The “missing” column shows that only 1,600 women, out of nearly 3.65 million aged between 15 and 49, did not have their recent fertility recorded. This represents 0.04 per cent of all women, and will have no material impact on the estimated fertility of women in Cambodia. A further check on the age distribution of these cases shows no clear age pattern of omission. The number of births is given by the weighted sum of women reporting 1, 2, 3 and 4 deliveries, in the last row. This calculation shows that 173,070 women (170,910 + 1,760 + 250 + 150) gave birth to a total of 175,780 births (1x170,910 + 2×1,760 + 3×250 + 4×150) during the year preceding the census. Of these women, 98.8 per cent (170,910 / 173,070) experienced a single birth. 1.0 per cent had twins, and 0.2 per cent triplets or higher-order multiple births. The possibility of quintuplets (or five births in two deliveries over the period) is remote and need not be considered. Had the census not counted the multiple births separately, the crude birth rate would have been under-estimated by a factor of 173,070/175,780 = 0.984. This represents an under-estimate of just 1.6 per cent.

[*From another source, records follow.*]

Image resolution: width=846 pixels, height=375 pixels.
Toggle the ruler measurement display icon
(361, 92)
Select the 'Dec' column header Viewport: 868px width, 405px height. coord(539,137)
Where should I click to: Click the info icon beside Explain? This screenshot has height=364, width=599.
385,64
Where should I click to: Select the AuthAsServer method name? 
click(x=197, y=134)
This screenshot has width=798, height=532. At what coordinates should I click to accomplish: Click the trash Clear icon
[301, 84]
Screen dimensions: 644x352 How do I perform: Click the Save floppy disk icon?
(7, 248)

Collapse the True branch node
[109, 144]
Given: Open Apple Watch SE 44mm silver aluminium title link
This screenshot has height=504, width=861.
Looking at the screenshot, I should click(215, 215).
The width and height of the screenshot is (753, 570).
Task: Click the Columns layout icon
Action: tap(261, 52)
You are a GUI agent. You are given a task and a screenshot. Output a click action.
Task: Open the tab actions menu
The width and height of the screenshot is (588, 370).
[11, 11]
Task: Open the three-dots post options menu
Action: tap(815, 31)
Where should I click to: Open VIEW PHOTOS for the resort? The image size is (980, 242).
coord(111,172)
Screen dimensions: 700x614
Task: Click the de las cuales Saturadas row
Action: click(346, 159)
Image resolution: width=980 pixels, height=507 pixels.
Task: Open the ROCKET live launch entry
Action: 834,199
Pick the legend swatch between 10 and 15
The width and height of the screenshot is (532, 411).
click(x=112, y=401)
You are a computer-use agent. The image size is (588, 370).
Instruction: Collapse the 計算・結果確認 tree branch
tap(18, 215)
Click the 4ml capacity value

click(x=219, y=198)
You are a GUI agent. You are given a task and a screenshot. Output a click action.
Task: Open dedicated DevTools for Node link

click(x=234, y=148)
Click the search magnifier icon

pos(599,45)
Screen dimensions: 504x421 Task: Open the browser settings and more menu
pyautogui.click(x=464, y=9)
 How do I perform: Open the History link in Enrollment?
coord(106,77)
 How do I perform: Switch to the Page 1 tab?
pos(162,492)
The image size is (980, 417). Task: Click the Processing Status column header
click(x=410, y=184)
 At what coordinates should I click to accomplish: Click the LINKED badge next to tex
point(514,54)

Using the data above, the series of single-age ASFRs is derived by dividing the total number of births to women of each age by the number of women reporting their current fertility, that is, excluding those women who did not report how many births they had in the last year. The rates are shown in Figure 1. Even though the number of women enumerated at each age is erratic, the ASFRs by single years of age are relatively smooth, with a clearly defined fertility pattern and a typical peak in the mid-twenties.

Figure 1 Age-specific fertility rates, Cambodia 2008 census

According to these data, total fertility is 1.61 children per woman. Summing births and women in five-year age groups produces the same answer (Table 3), although, as suggested above, the measures do differ in the third decimal place.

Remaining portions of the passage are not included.